• **Task to complete**
A word-for-word copy of the records below is required.
*** Opening Provided data ***
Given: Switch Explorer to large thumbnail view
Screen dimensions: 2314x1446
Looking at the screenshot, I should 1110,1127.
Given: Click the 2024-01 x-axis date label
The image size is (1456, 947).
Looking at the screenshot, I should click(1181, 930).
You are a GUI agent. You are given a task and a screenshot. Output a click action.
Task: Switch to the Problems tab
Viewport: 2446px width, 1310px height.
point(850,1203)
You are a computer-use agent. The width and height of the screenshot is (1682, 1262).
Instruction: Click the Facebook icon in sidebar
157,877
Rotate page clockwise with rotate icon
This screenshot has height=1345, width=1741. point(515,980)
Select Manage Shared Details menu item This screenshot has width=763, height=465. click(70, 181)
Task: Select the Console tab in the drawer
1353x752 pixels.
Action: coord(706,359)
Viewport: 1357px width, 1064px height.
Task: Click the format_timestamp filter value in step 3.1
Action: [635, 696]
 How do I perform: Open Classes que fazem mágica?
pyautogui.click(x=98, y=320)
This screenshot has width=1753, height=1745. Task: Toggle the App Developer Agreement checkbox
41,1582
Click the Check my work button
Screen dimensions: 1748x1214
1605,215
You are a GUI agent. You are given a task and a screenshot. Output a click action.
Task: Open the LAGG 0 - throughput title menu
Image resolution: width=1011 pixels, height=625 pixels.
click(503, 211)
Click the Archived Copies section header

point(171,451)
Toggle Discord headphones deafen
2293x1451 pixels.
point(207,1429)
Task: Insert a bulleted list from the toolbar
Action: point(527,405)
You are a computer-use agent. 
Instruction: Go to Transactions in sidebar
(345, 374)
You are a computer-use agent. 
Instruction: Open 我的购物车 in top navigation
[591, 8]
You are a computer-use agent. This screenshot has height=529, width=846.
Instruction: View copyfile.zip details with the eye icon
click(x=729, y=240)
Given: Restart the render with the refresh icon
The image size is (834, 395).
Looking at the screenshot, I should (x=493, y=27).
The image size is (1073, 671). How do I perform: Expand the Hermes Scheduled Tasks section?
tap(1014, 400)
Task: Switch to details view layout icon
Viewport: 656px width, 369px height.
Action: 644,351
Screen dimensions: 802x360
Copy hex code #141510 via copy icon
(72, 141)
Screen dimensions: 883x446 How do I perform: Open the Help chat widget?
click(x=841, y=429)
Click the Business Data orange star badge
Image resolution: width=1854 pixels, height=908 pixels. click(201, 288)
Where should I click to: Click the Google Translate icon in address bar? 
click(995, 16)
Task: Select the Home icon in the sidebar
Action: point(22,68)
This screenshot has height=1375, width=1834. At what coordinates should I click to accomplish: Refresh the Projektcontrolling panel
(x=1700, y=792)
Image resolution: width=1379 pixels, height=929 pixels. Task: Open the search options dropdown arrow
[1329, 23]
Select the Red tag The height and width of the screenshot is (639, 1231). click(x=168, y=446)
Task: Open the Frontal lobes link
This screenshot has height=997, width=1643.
*** Closing Provided data ***
• **Result**
Given: Switch Explorer to large thumbnail view
Screen dimensions: 2314x1446
Looking at the screenshot, I should 1110,1127.
Given: Click the 2024-01 x-axis date label
The image size is (1456, 947).
Looking at the screenshot, I should click(1181, 930).
You are a GUI agent. You are given a task and a screenshot. Output a click action.
Task: Switch to the Problems tab
Viewport: 2446px width, 1310px height.
point(850,1203)
You are a computer-use agent. The width and height of the screenshot is (1682, 1262).
Instruction: Click the Facebook icon in sidebar
157,877
Rotate page clockwise with rotate icon
This screenshot has height=1345, width=1741. point(515,980)
Select Manage Shared Details menu item This screenshot has width=763, height=465. click(70, 181)
Task: Select the Console tab in the drawer
1353x752 pixels.
Action: coord(706,359)
Viewport: 1357px width, 1064px height.
Task: Click the format_timestamp filter value in step 3.1
Action: [635, 696]
 How do I perform: Open Classes que fazem mágica?
pyautogui.click(x=98, y=320)
This screenshot has width=1753, height=1745. Task: Toggle the App Developer Agreement checkbox
41,1582
Click the Check my work button
Screen dimensions: 1748x1214
1605,215
You are a GUI agent. You are given a task and a screenshot. Output a click action.
Task: Open the LAGG 0 - throughput title menu
Image resolution: width=1011 pixels, height=625 pixels.
click(503, 211)
Click the Archived Copies section header

point(171,451)
Toggle Discord headphones deafen
2293x1451 pixels.
point(207,1429)
Task: Insert a bulleted list from the toolbar
Action: point(527,405)
You are a computer-use agent. 
Instruction: Go to Transactions in sidebar
(345, 374)
You are a computer-use agent. 
Instruction: Open 我的购物车 in top navigation
[591, 8]
You are a computer-use agent. This screenshot has height=529, width=846.
Instruction: View copyfile.zip details with the eye icon
click(x=729, y=240)
Given: Restart the render with the refresh icon
The image size is (834, 395).
Looking at the screenshot, I should (x=493, y=27).
The image size is (1073, 671). How do I perform: Expand the Hermes Scheduled Tasks section?
tap(1014, 400)
Task: Switch to details view layout icon
Viewport: 656px width, 369px height.
Action: 644,351
Screen dimensions: 802x360
Copy hex code #141510 via copy icon
(72, 141)
Screen dimensions: 883x446 How do I perform: Open the Help chat widget?
click(x=841, y=429)
Click the Business Data orange star badge
Image resolution: width=1854 pixels, height=908 pixels. click(201, 288)
Where should I click to: Click the Google Translate icon in address bar? 
click(995, 16)
Task: Select the Home icon in the sidebar
Action: point(22,68)
This screenshot has height=1375, width=1834. At what coordinates should I click to accomplish: Refresh the Projektcontrolling panel
(x=1700, y=792)
Image resolution: width=1379 pixels, height=929 pixels. Task: Open the search options dropdown arrow
[1329, 23]
Select the Red tag The height and width of the screenshot is (639, 1231). click(x=168, y=446)
Task: Open the Frontal lobes link
This screenshot has height=997, width=1643.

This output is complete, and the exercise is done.